人とのつながりの大切さも再確認できるドラマ
――実際に撮影をして感じた“ボロ宿”の魅力を教えてください。
ちょっとだけさびていたり、はがれかけていたり…、装飾品も懐かしく感じるものがありました。昔友達のおばあちゃんの家で見たことがあるダイヤルを回すタイプの電話など、全く知らなくても懐かしいと感じるものが多く、おばあちゃんの家に泊まりにきたような感覚になりました。
ドラマに出てくるおかみさんやご主人は女優さんと俳優さんですが、実際に宿をやっているおかみさんの人柄をそのまま脚本に反映しています。ドラマの撮影が終わった後に、お話しする機会がありましたが、本当にあたたかい方々ばかりでした。
ドラマの中では、「この2人、どうなっていくんだろう」というような龍二と春子の痛々しいシーンもたくさんあります。でも、おかみさんなど(各地で)出会う人たちによって(2人は)成長し、変化していく。そんな人とのつながりの大切さも再確認できるドラマかなと思います。
――深川さんが演じる春子はどのような人物ですか。
春子は、喜怒哀楽が全面に出ているような女の子。私もここまで気持ちの振り幅が大きい役にチャレンジさせていただくことは初めてでした。
今回、監督が5人いらっしゃって、各回ごとに監督が変わります。(それぞれの)監督が求めるものも全然違っていて、みんなで作りながら、自分の新しい引き出しを開けていただきました。

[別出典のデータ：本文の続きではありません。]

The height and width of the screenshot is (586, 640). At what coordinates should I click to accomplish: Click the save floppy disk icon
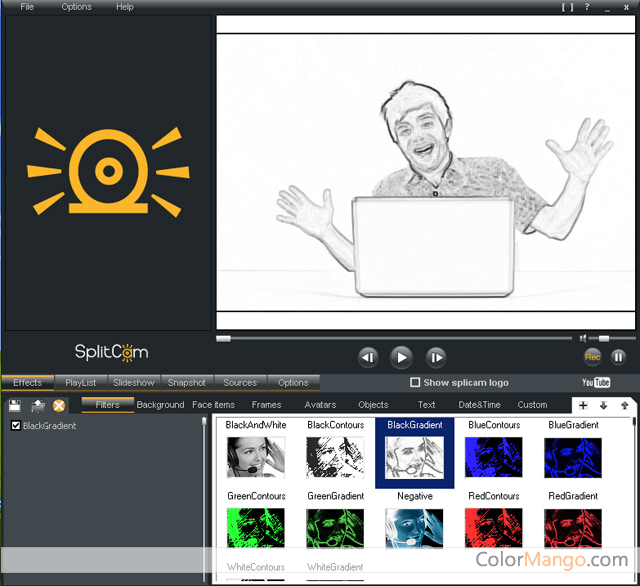pyautogui.click(x=15, y=405)
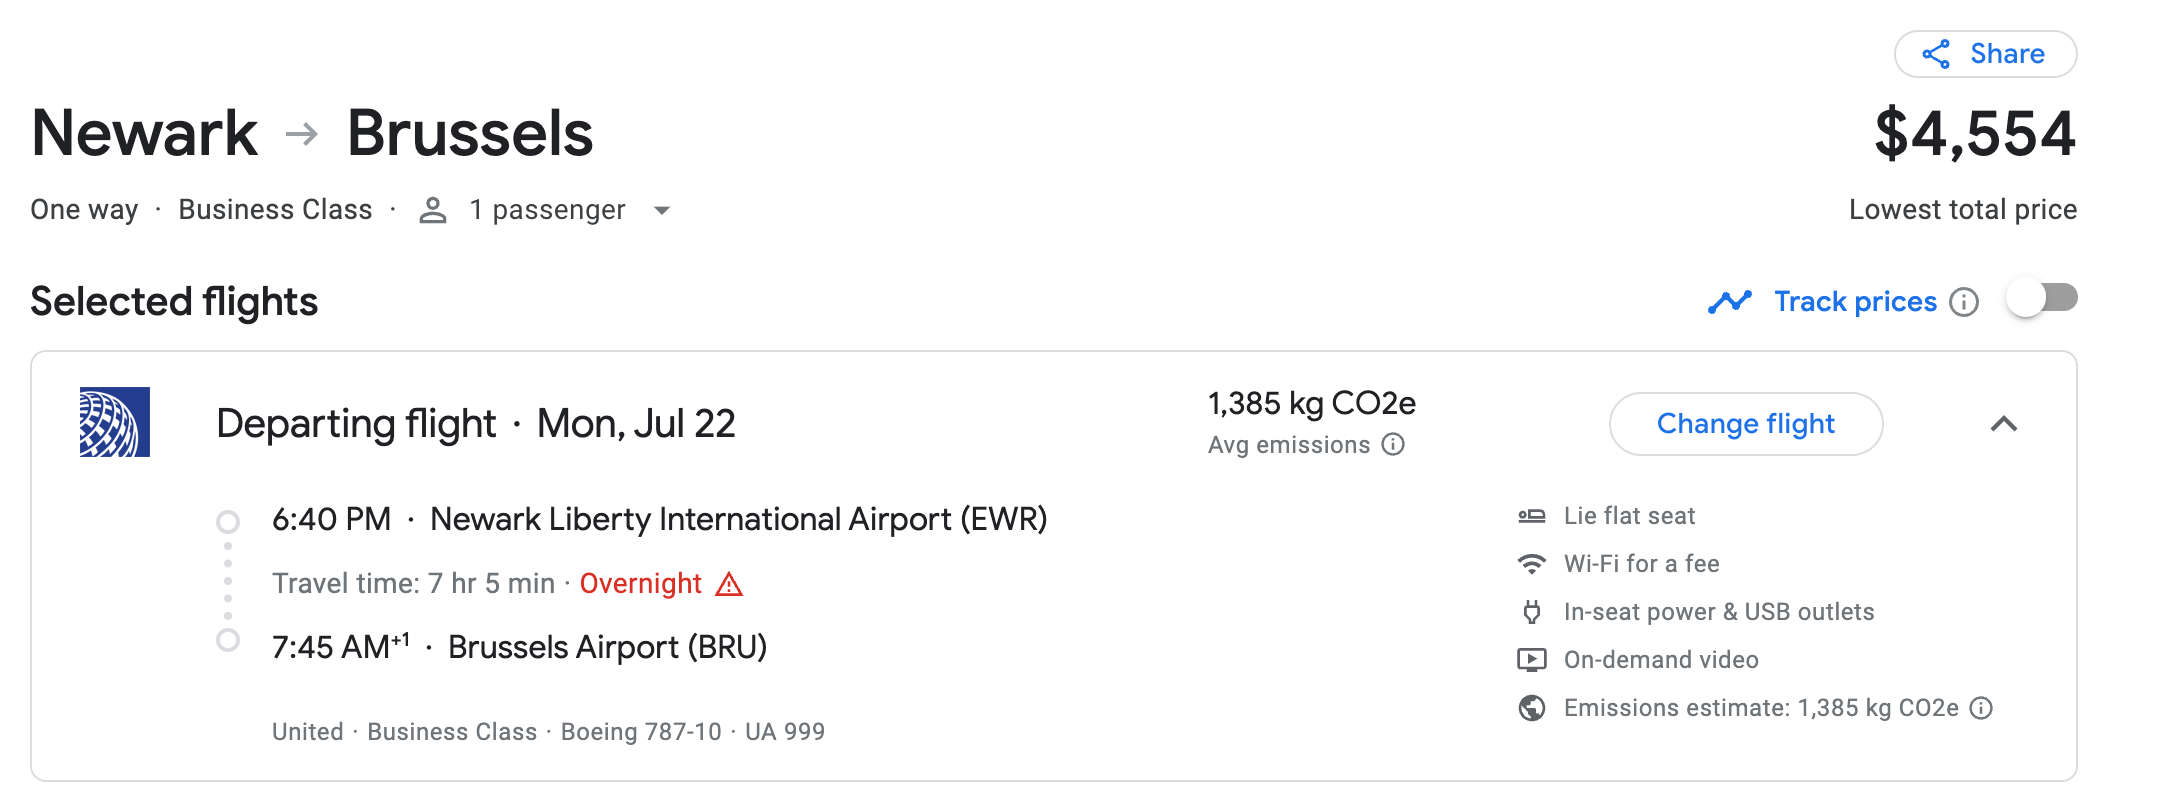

春子は、いじっぱりだったり、負けず嫌いだったりしますが、レトロなものや古いものへの愛情、父への愛情がとてもあります。
表には出さないけど、龍二と春子の根底には愛情があって、台本を読んでいて、いとおしい気持ちになりました。ドラマの中ではけんかばかりしていますが、そういう2人の根底にあるものが見ている方に伝わったらいいなと思います。